By the Court.—Judgment affirmed.
This opinion will not be published. See Wis. Stat. Rule 809.23(1)(b)4.
FOOTNOTES
2. End presents his case in two arguments. The first is that the information provided by the caller was insufficient to identify End’s vehicle as the suspect vehicle, such that the information did not support reasonable suspicion. The second argument is that Albea’s observations were insufficient to establish reasonable suspicion. We do not break up the circumstances in this way and view them in isolation. Instead, we look at and consider all of the surrounding circumstances. See State v. Batt, 2010 WI App 155, ¶23, 330 Wis. 2d 159, 793 N.W.2d 104 (“[T]he test for reasonable suspicion—anonymous tipster or not—is based on the totality of the circumstances.”). Particular facts, standing alone, may be insufficient, but, when viewed together, may reach the requisite level of reasonable suspicion. See State v. Waldner, 206 Wis. 2d 51, 58, 556 N.W.2d 681 (1996).The totality-of-the-circumstances approach views the quantity and the quality of the information as inversely proportional to each other. “Thus, if a tip has a relatively low degree of reliability, more information will be required to establish the requisite quantum of suspicion than would be required if the tip were more reliable.” Conversely, if the tip contains a number of components indicating its reliability, then the police need not have as much additional information to establish reasonable suspicion.State v. Williams, 2001 WI 21, ¶22, 241 Wis. 2d 631, 623 N.W.2d 106 (citations omitted).

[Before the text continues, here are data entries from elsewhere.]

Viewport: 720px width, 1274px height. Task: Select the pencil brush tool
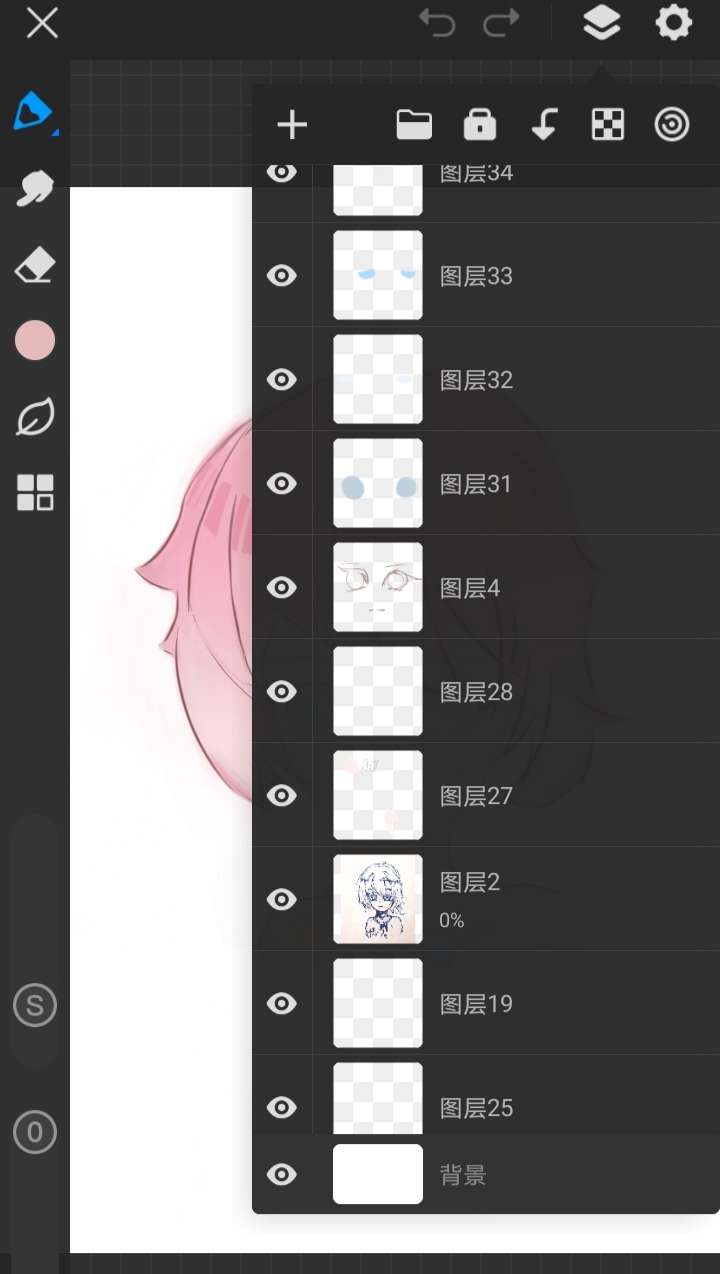[x=33, y=111]
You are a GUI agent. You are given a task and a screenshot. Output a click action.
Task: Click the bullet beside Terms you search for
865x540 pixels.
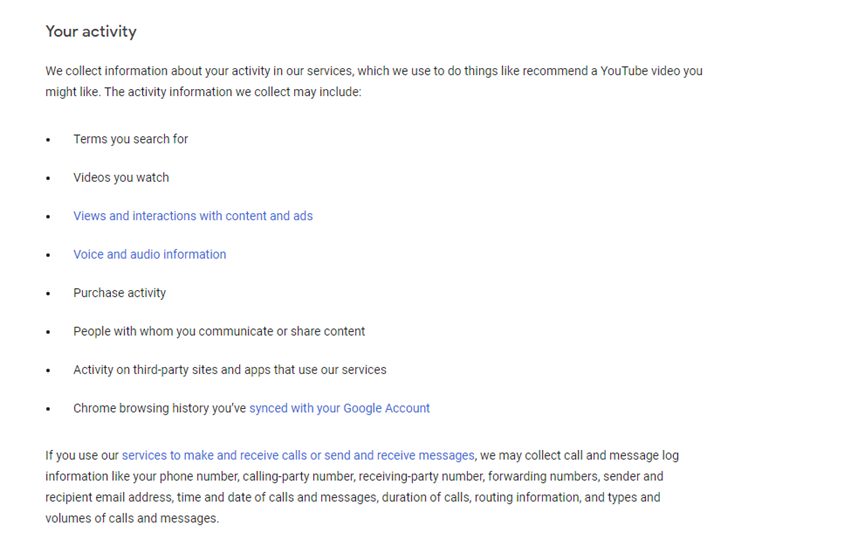coord(48,140)
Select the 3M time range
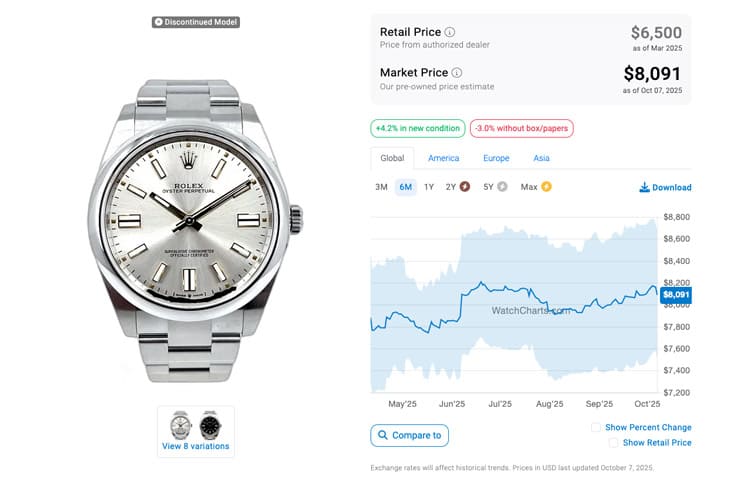This screenshot has width=730, height=482. coord(381,187)
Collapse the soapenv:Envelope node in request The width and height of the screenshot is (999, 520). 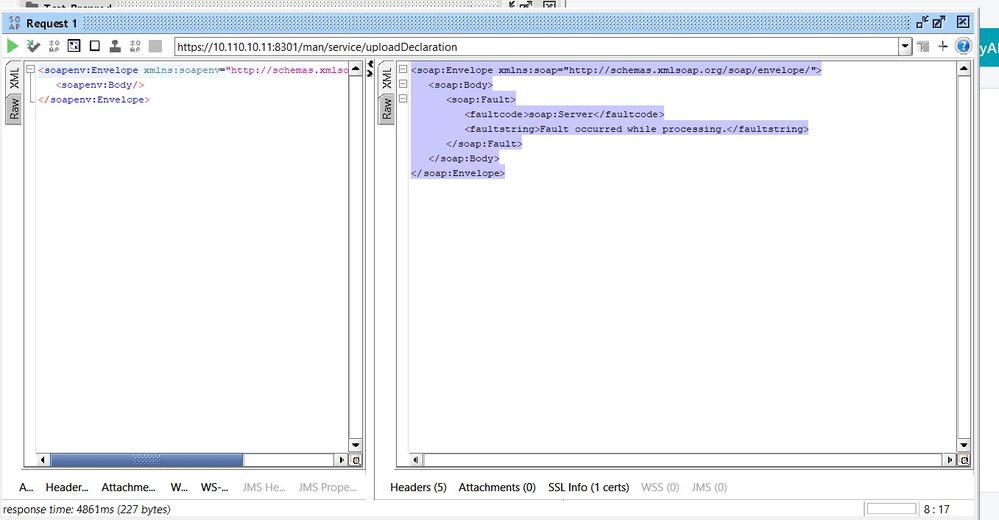pos(30,71)
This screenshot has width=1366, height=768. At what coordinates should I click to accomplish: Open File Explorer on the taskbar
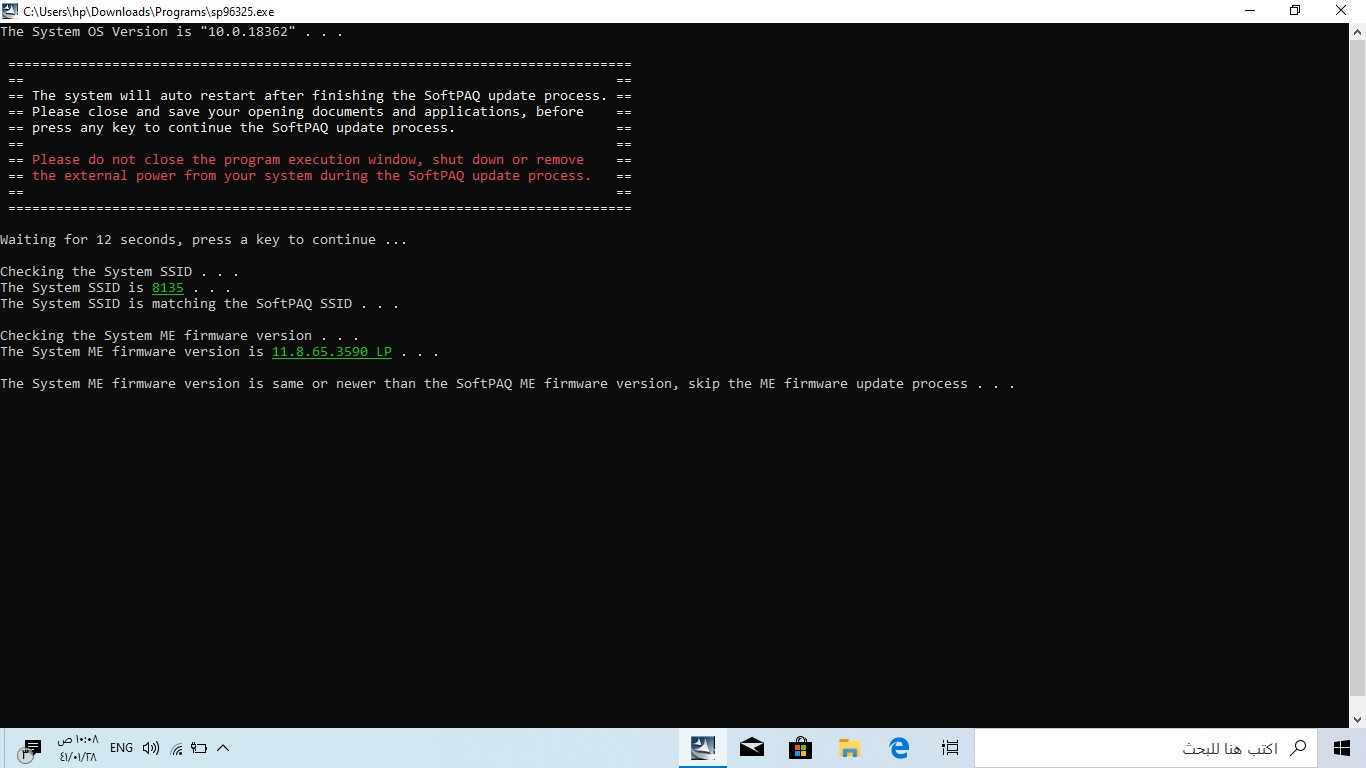(849, 747)
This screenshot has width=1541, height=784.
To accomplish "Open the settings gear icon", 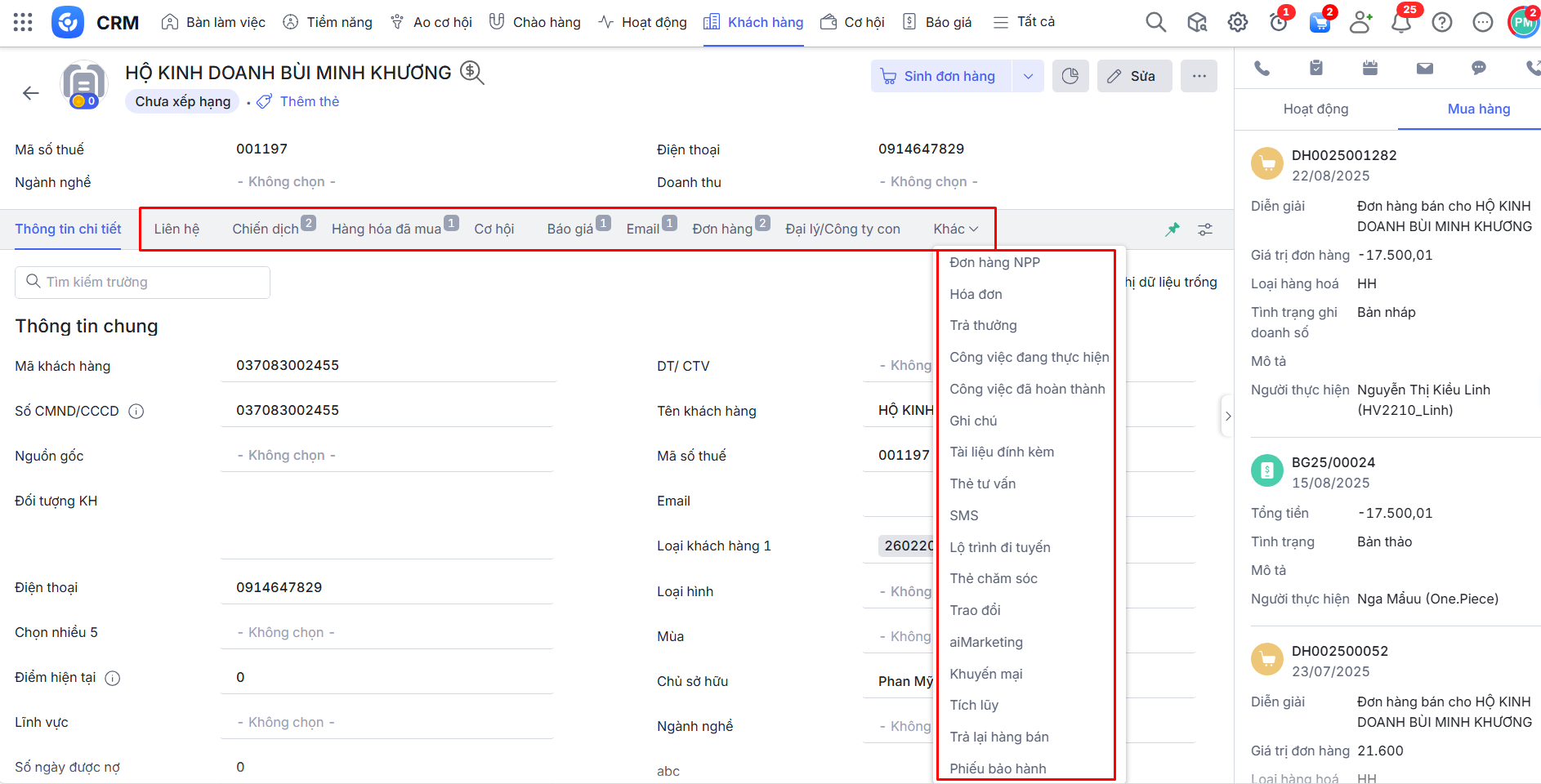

3. We do not attach much significance to the vehicle being silver rather than white as reported by the caller. Given that it was late in the evening, the appearance of silver and white would likely be similar.
NEUBAUER, C.J.1 FN1. This appeal is decided by one judge pursuant to Wis. Stat. § 752.31(2)(f) (2017-18). All references to the Wisconsin Statutes are to the 2017-18 version.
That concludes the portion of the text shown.